P2 Gold’s CEO and President; Mr. Ovsenek was President and CEO of Pretium Resources Inc before he formed P2 Gold. While CEO of Pretium, he led the development of the high-grade gold Brucejack Mine, which has been in production since 2017. Before that, Mr. Ovsenek was a senior officer at Silver Standard Resources.
Other former senior personal from Pretium at P2 Gold are:
- Grant Bond (CFO),
- Ken McNaughton (CHIEF EXPLORATION OFFICER AND DIRECTOR),
- Michelle Romero (EXECUTIVE VICE PRESIDENT AND DIRECTOR).

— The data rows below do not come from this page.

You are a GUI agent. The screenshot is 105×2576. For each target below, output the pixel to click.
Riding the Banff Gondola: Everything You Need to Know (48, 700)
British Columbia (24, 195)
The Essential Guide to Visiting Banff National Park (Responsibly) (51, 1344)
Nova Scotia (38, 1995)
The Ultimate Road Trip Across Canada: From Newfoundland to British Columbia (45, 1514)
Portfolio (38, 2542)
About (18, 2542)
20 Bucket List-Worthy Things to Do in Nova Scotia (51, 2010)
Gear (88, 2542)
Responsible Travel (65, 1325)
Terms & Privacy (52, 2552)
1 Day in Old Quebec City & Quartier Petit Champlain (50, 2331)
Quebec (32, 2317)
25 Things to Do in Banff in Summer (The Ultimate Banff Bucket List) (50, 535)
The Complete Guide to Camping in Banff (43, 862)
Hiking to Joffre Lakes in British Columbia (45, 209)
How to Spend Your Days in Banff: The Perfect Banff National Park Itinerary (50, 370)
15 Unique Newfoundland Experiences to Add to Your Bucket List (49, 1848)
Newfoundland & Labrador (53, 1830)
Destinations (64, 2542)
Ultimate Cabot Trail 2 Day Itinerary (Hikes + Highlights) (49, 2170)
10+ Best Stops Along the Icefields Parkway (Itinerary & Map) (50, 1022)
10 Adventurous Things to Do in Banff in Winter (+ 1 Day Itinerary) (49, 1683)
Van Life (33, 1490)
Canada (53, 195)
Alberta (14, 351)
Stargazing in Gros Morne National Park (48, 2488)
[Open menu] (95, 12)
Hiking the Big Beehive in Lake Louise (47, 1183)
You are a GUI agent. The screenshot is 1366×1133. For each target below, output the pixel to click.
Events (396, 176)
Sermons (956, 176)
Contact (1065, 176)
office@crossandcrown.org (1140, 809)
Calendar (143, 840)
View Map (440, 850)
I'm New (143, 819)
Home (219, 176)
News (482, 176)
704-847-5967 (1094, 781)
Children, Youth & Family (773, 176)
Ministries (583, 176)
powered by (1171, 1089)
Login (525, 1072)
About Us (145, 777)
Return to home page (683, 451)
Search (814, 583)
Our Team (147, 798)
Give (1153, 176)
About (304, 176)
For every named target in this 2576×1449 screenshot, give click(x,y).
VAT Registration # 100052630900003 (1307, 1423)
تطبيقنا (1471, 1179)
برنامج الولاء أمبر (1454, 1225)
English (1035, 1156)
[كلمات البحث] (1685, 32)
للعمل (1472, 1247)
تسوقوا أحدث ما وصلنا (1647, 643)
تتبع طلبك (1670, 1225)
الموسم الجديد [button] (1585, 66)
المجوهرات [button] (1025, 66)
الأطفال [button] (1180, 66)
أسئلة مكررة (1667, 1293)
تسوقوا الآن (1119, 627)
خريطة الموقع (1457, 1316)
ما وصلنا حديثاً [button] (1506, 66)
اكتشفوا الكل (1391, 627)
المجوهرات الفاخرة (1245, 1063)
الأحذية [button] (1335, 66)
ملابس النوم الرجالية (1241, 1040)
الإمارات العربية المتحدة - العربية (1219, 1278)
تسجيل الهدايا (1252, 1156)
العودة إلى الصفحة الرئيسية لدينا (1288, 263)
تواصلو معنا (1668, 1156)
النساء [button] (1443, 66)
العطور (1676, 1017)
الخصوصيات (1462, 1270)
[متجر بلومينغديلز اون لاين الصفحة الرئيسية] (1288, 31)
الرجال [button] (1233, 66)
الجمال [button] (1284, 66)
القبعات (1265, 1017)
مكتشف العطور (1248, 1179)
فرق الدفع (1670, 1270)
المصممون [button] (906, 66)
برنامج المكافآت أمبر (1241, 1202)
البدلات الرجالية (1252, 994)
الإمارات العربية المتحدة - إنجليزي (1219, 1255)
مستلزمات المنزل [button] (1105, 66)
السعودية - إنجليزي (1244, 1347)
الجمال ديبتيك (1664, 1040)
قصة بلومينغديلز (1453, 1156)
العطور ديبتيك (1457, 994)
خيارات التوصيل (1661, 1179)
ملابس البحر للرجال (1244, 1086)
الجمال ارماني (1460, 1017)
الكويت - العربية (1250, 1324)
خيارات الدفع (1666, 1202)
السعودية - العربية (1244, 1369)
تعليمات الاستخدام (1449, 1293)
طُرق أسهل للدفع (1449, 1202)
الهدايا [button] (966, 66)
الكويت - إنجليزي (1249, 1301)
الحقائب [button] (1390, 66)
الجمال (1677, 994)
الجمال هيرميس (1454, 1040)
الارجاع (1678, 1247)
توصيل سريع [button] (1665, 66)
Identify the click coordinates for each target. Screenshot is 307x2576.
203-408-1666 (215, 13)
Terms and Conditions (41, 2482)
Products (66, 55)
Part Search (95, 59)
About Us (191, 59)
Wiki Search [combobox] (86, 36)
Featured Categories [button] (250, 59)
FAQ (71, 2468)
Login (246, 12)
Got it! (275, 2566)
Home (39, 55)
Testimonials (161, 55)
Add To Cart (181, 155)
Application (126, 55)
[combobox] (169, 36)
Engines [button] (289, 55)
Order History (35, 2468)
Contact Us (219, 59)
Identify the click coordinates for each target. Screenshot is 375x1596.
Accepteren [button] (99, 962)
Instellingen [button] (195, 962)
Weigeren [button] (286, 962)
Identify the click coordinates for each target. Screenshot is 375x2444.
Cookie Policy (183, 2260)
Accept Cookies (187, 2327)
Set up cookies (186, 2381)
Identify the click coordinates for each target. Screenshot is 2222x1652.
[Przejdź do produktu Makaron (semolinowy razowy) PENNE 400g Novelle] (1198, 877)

I’ll let my readers go to P2 Gold’s management page for a more detailed history of these people. But given the choice of having Eskay Mining’s current CEO and President; Mac Balkam, who has single handedly carried a very heavy load for well over a decade, and is now getting up in years, or having Pretium Resources’ former management team now take over operations at Eskay Mining, I’m all for letting the new guys taking over the day-to-day management of Eskay.
Also, P2 Gold has exposure to an advanced staged gold and copper project in Nevada, that unlike the Rocky Mountains in British Columbia, can be worked on all year long, as well as other projects. So, P2 Gold is coming to the table with some chips of their own, and that is no small thing.
Keep in mind mineral exploration is a high-risk speculation, but one with great potential for profits, if successful. Also, this proposed agreement between Eskay Mining and P2 Gold still requires the support of these companies’ shareholders, and market regulators, which so far neither has happened. With P2 Gold committing to drill Eskay Mining’s property this summer, something I’d assume would be a small program, management of both companies must believe this deal will go through.
As a significant shareholder of Eskay Mining, they have my full support! Seeing Pretium’s former management taking over operation at Eskay Mining is a very exciting development.
So, for someone who desires exposure to gold and silver mining, having 5% to 10% of their position speculating in mineral exploration, with 95% to 90% exposure to mid-tier and major miners of gold and silver, is appropriate. Purchasing Eskay Mining as one’s speculation in mineral exploration is a prudent way to speculate in this exciting sector.